A Florida site matters because launch cadence is everything for a rapidly reusable rocket. A second pad on the East Coast lets SpaceX fly more often, hedge against weather and range conflicts, and stage missions closer to the customers and NASA facilities that will rely on Starship in the years ahead.
Two Coasts, One Fast-Growing Program
Building out LC-39A extends a launch operation that is already running at record pace. SpaceX has been flying Falcon rockets toward a 140-plus launch year, and adding Starship capability in Florida would layer the world's most powerful rocket on top of that tempo.
The East Coast campaign has been advancing in parallel with hardware progress in Texas, where SpaceX recently fired all six of Ship 40's engines in a static-fire test as it works through its next flight vehicles. The company is building a stockpile of Starship V3 vehicles, giving it the hardware depth to support two pads at once.

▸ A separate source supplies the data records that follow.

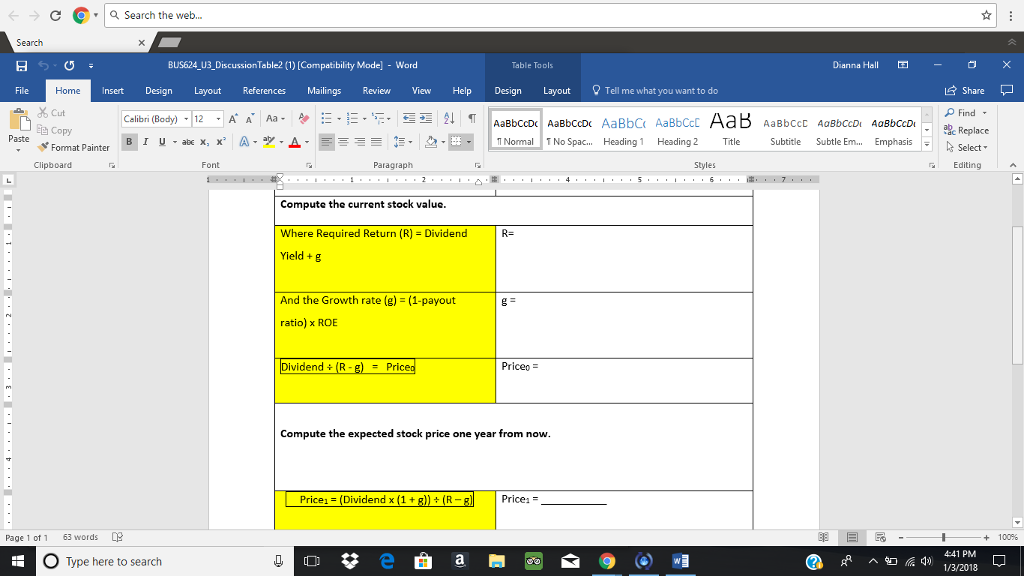Apply subscript formatting
The height and width of the screenshot is (576, 1024).
(203, 141)
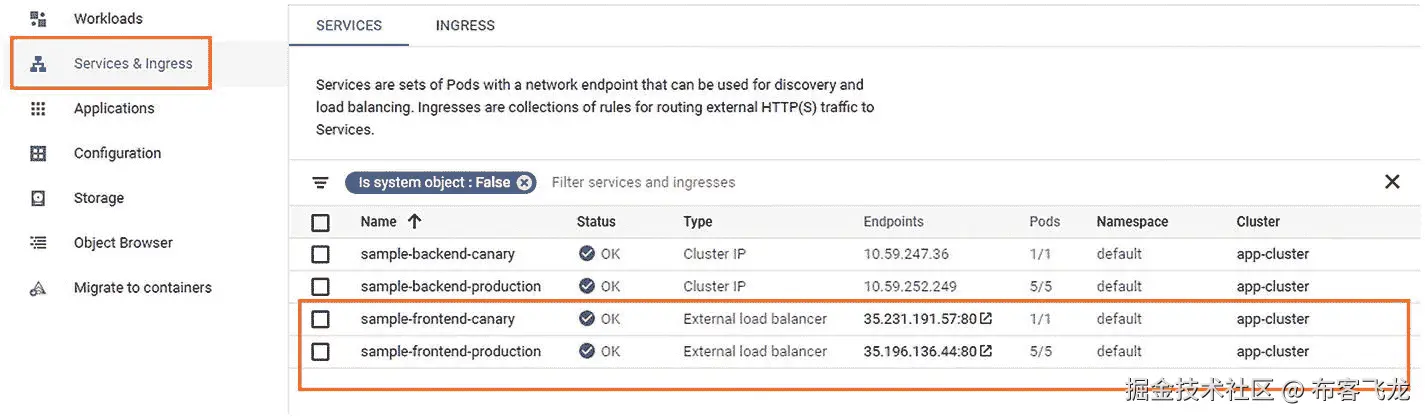Viewport: 1425px width, 418px height.
Task: Switch to the Ingress tab
Action: click(465, 25)
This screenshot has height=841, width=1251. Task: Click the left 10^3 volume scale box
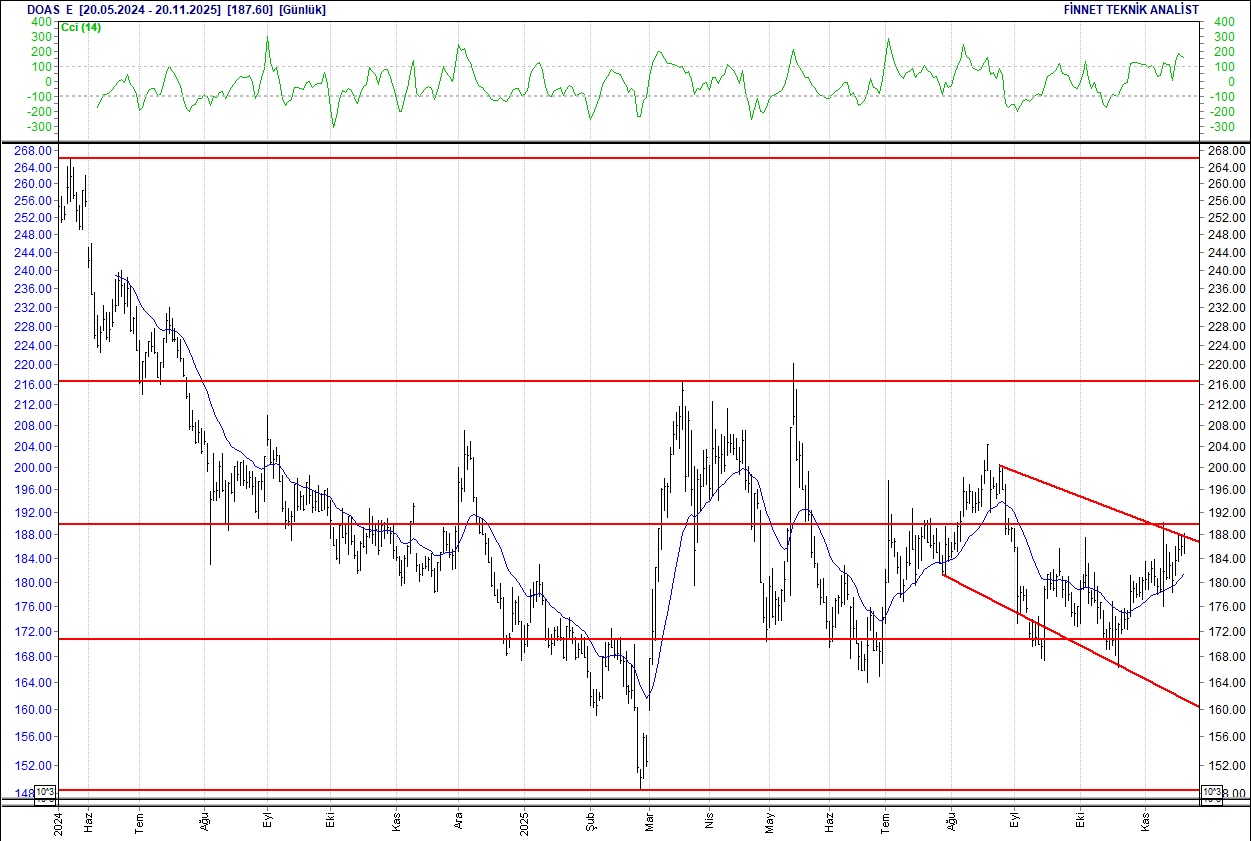tap(45, 790)
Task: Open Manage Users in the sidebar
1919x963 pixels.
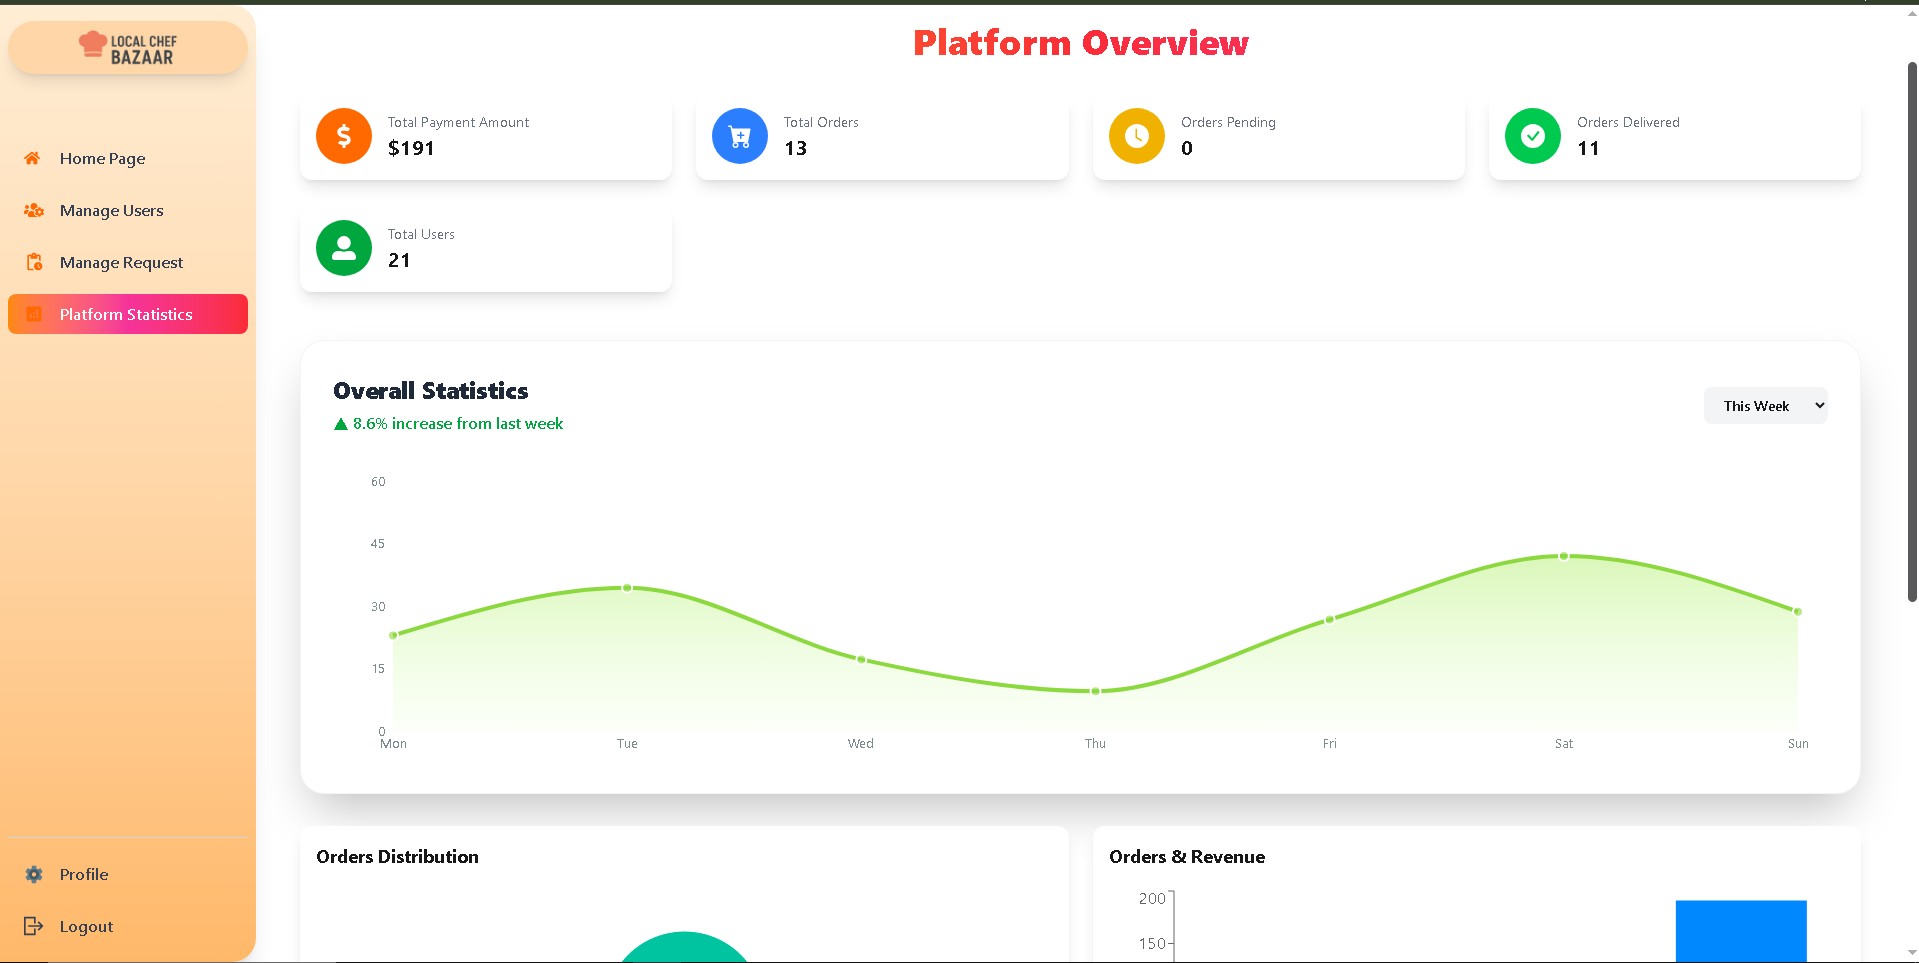Action: click(111, 211)
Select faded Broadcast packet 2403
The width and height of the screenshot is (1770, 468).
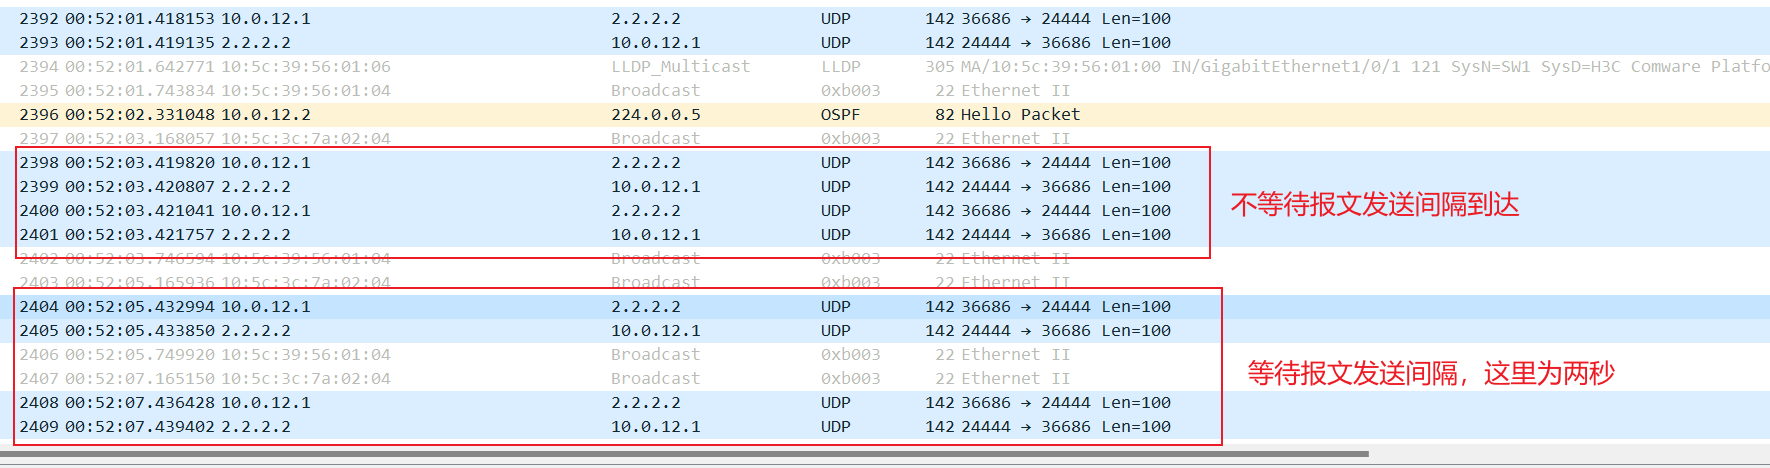(x=600, y=283)
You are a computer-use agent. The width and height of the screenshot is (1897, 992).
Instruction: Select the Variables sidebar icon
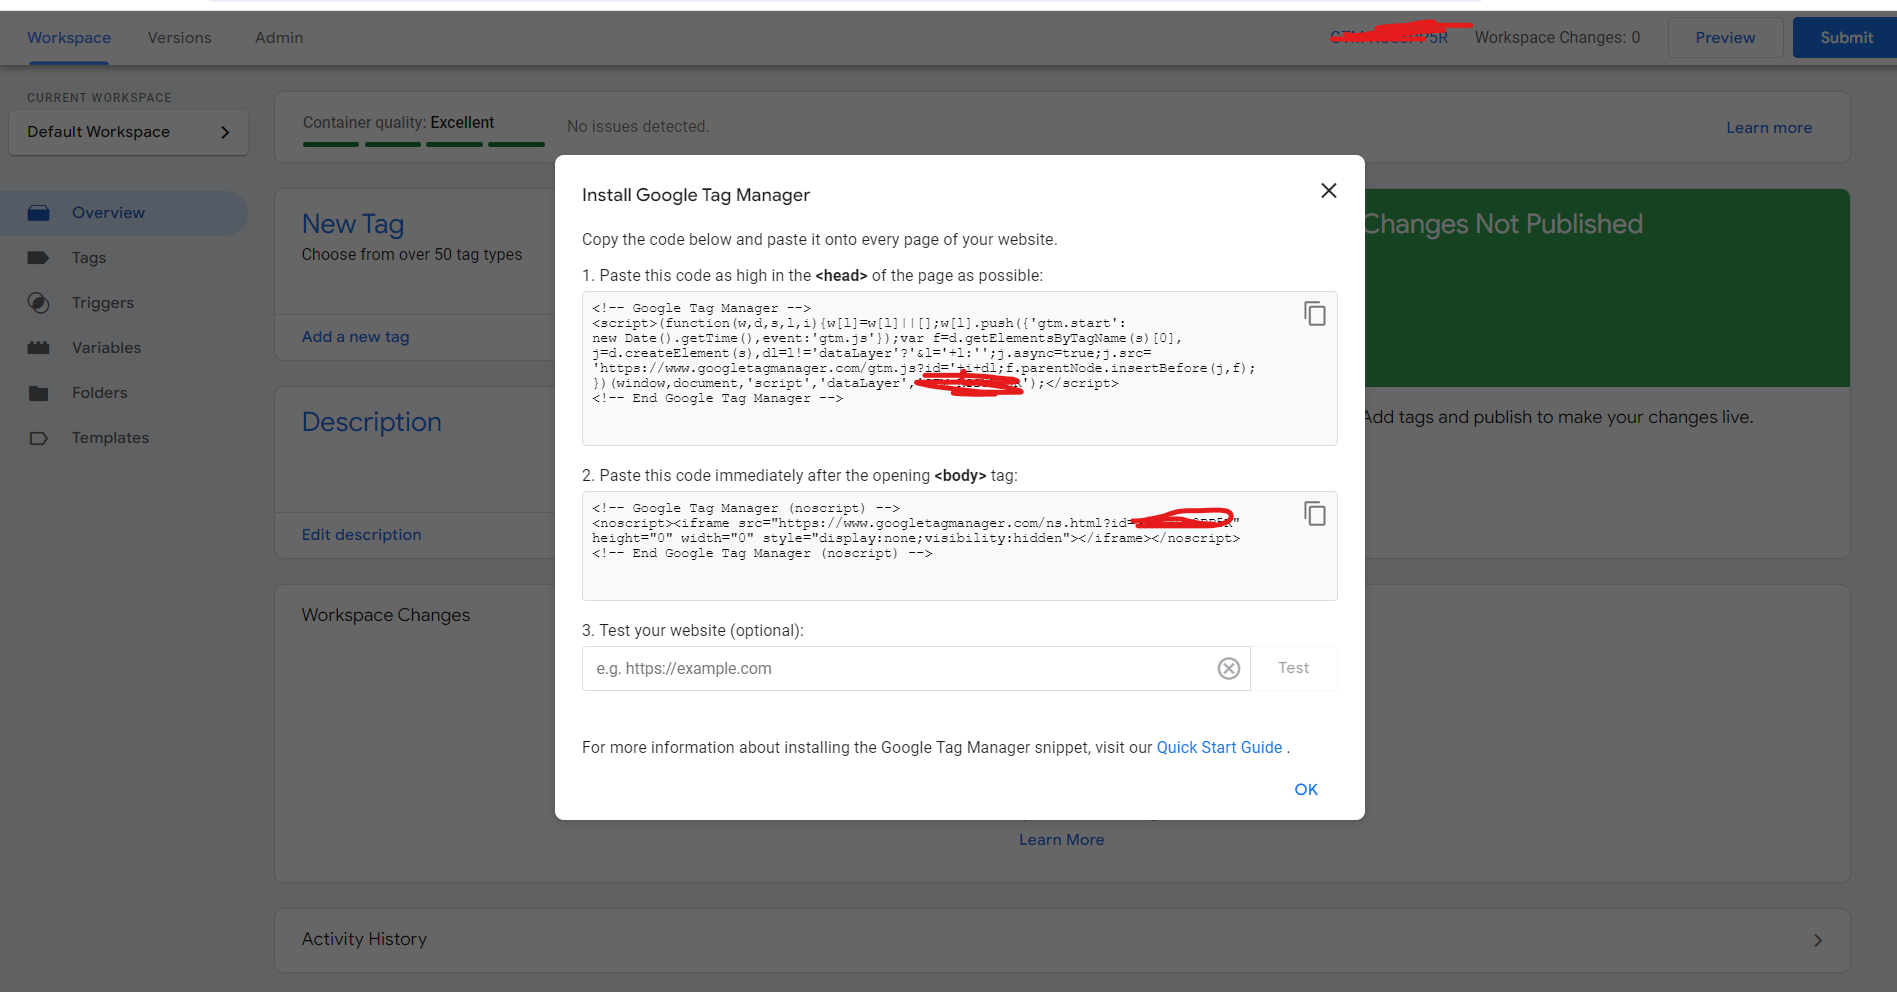coord(38,347)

The Rocket That Will Fly There
The vehicle bound for LC-39A is the largest and most capable Starship yet. Standing about 124 meters tall, the V3 configuration is the first outfitted with SpaceX's new Raptor 3 engine and features an improved fuel-transfer system that lets the booster's 33 engines come up to power more quickly. Its upper stage carries larger propellant tanks and docking ports designed for in-orbit refueling, the capability that will unlock missions to the Moon and Mars, as detailed in SpaceX's program updates.
Florida also carries symbolic weight. LC-39A launched Apollo missions to the Moon and later hosted the Space Shuttle, and it is now the pad SpaceX uses for its highest-profile Falcon and Dragon flights. Turning it into a Starship complex ties the next era of exploration directly to the site that defined the last one.
Clearing the Path to Higher Cadence
Standing up a second Starship pad is a heavy lift, requiring launch mount, tank farm, and catch-tower infrastructure capable of handling a fully fueled stack. But the payoff is a launch system that can fly from two coasts, dramatically increasing the number of flights SpaceX can attempt each year.
If SpaceX holds its late-2026 target, Florida could see its first Starship rise from LC-39A within months, opening a new chapter for a program that is already redefining how often, and how big, humanity can launch.